Piggy Sue

C’est à toi que je m’adresse, odoriférant personnage, puant petit fonctionnaire grisâtre qui hante chaque jour ma rame de métro, toi qui viens exhaler tes miasmes nauséabonds sous la sensibilité de mon nez délicat, toi qui sens… non à un tel niveau de puanteur, tu ne sens plus rien, tu survis simplement dans un nuage méphitique, à la moindre étincelle craquée près de toi, le métro exploserait.  Oui c’est à toi que je parle, toi dont l’odeur s’accroche à mes vêtements lavés de frais, car même ton odeur a décidé de ne plus te suivre tellement tu refoules du baquet, tu empestes le dessous de bras suant, tu soupires une haleine chargée à l’oignon sauvage et tu dégages un arôme de sous-vêtement suspect.

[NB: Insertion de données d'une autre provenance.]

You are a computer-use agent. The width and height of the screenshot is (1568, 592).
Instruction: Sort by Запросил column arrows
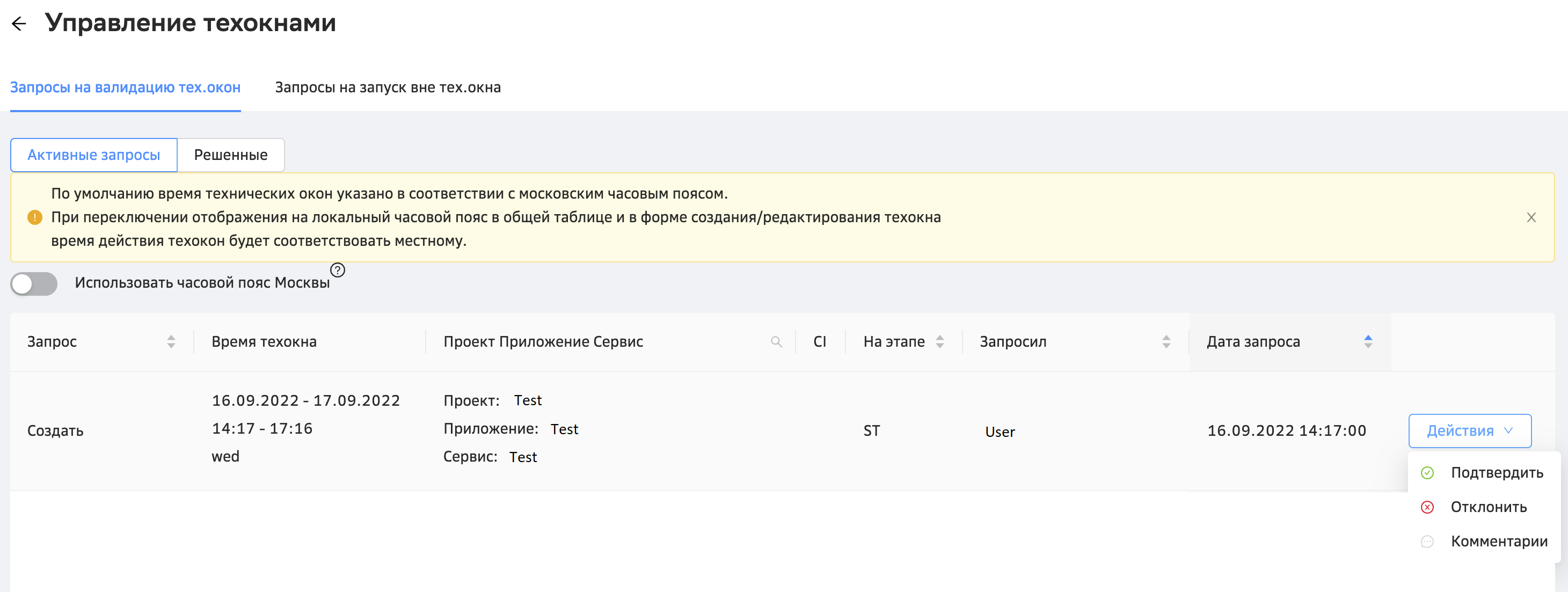click(x=1165, y=342)
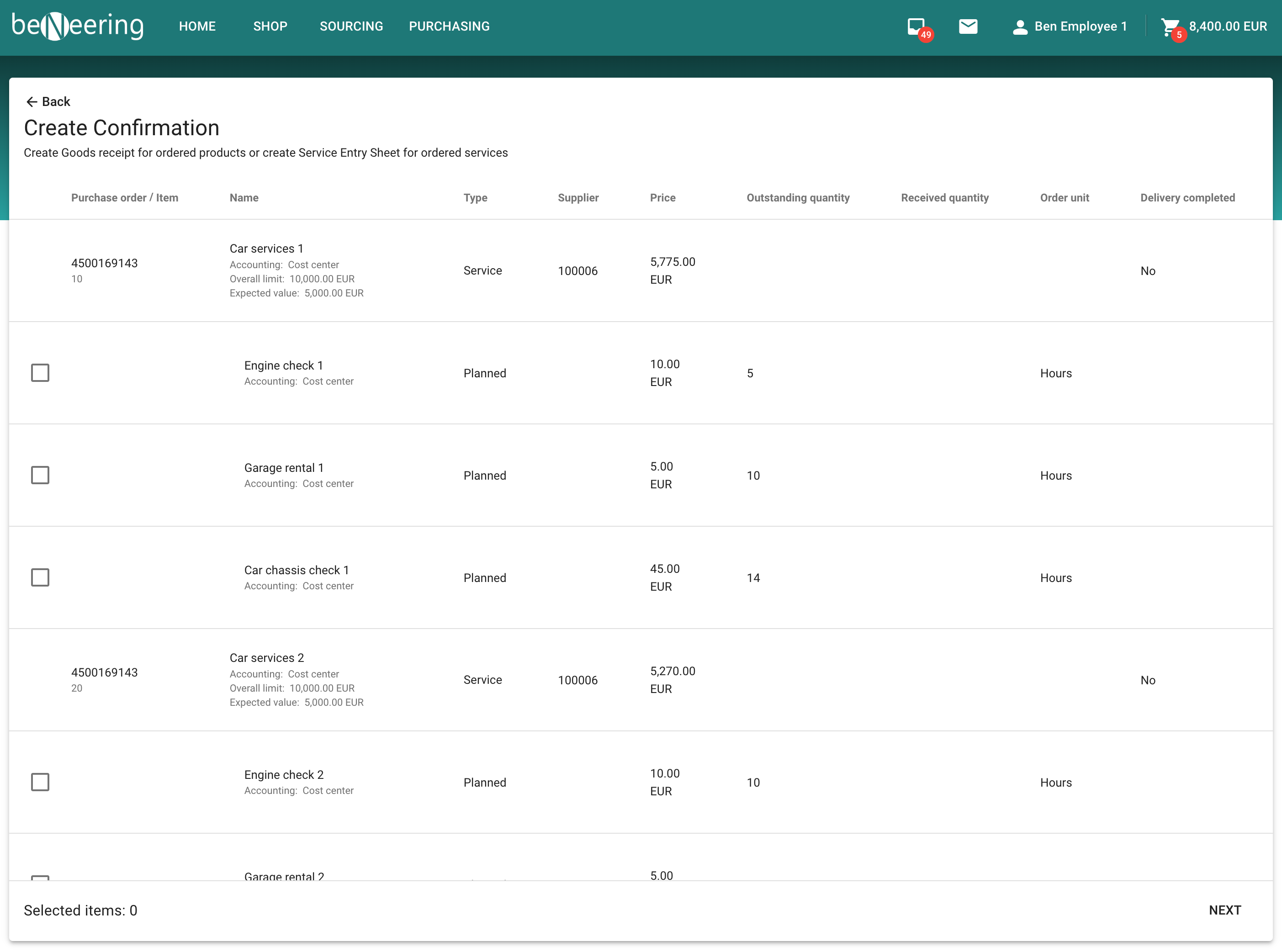Open the PURCHASING menu
This screenshot has height=952, width=1282.
(x=449, y=26)
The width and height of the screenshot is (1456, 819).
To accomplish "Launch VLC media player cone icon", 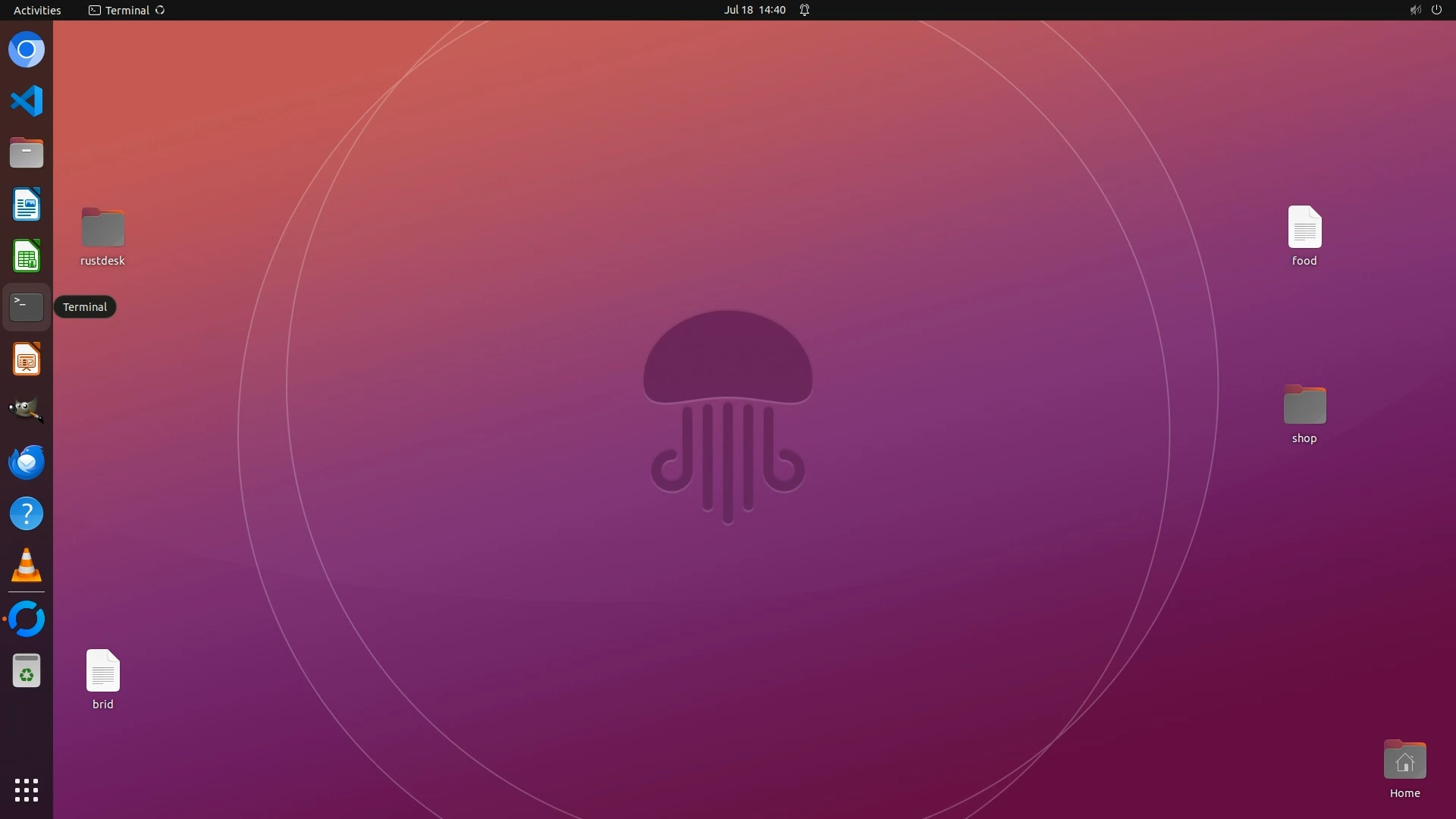I will point(27,566).
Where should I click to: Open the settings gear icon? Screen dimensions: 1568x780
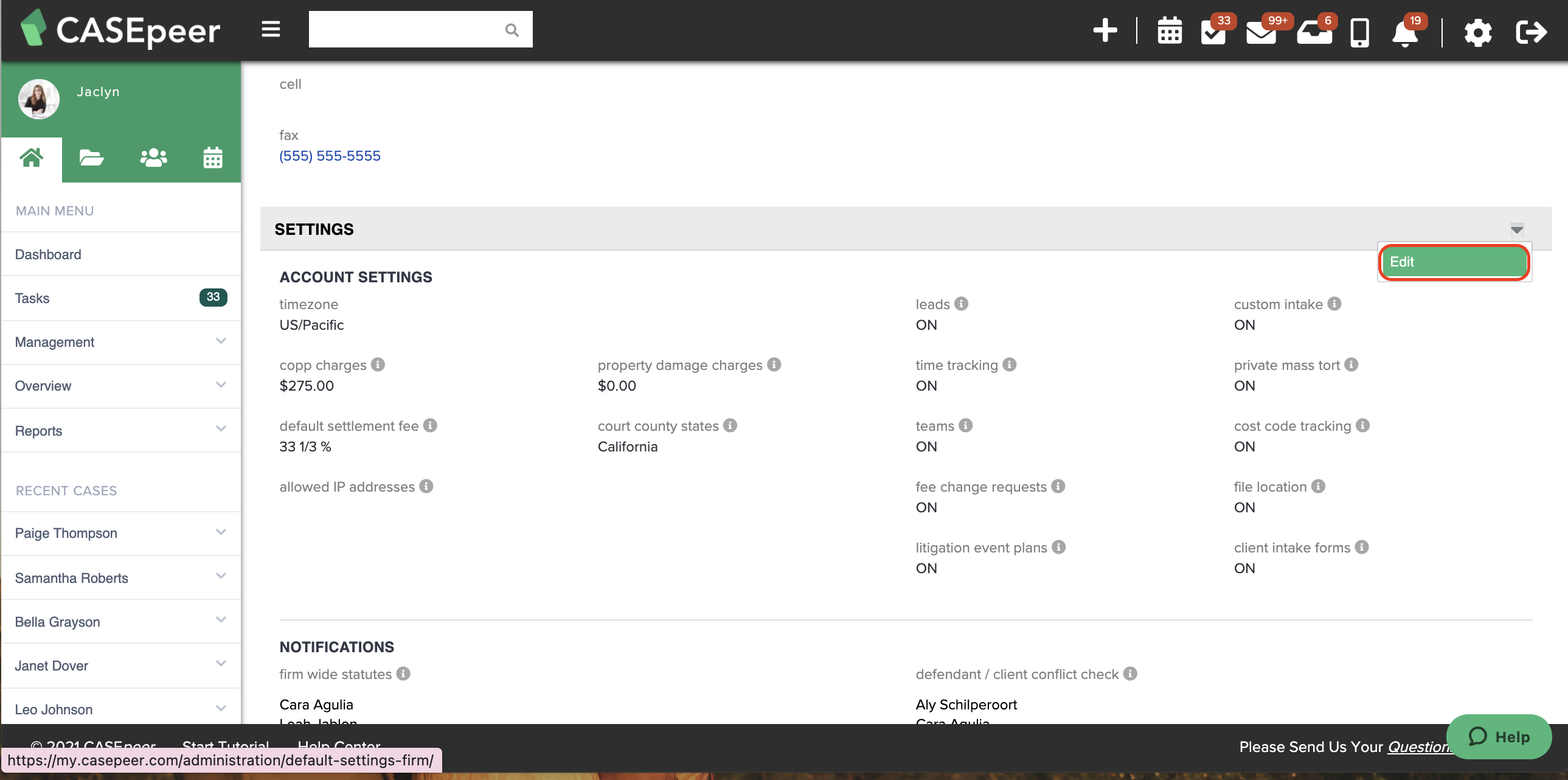pyautogui.click(x=1478, y=32)
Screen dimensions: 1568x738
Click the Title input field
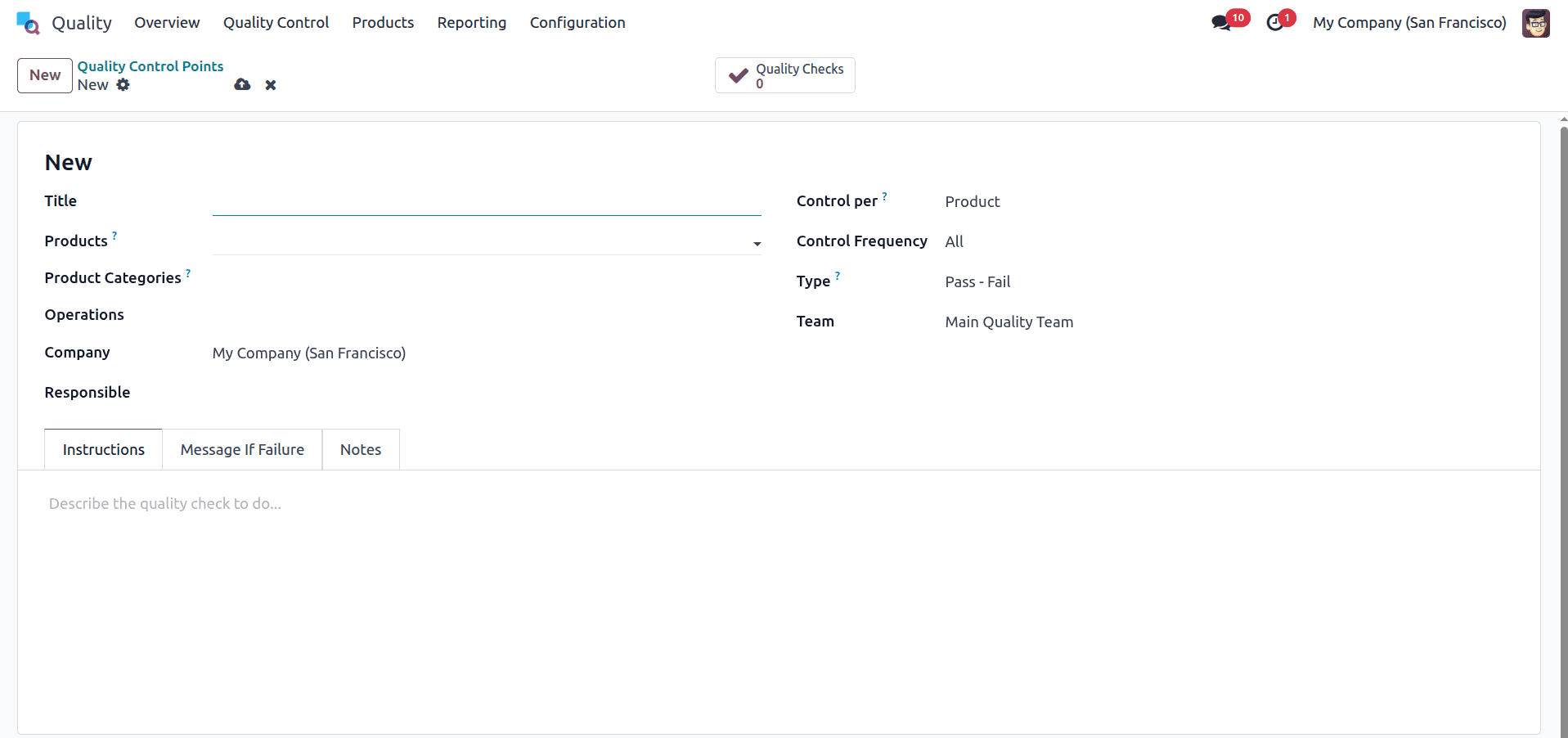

Comme chaque matin, tu t’en vas, tes chaussures peinant à retenir les effluves sauvages de tes pieds galeux, sans te douter que ton absence de douche matinale va me pourrir l’ensemble de ma journée.  Alors que la fragrance musquée qui te sert d’odeur corporelle imprègne mes muqueuses, je t’imagine rejoindre un improbable métier de bibliothécaire.

Dans ta collection de livres, relis Le parfum de Süskind, ça te les fera, les pieds.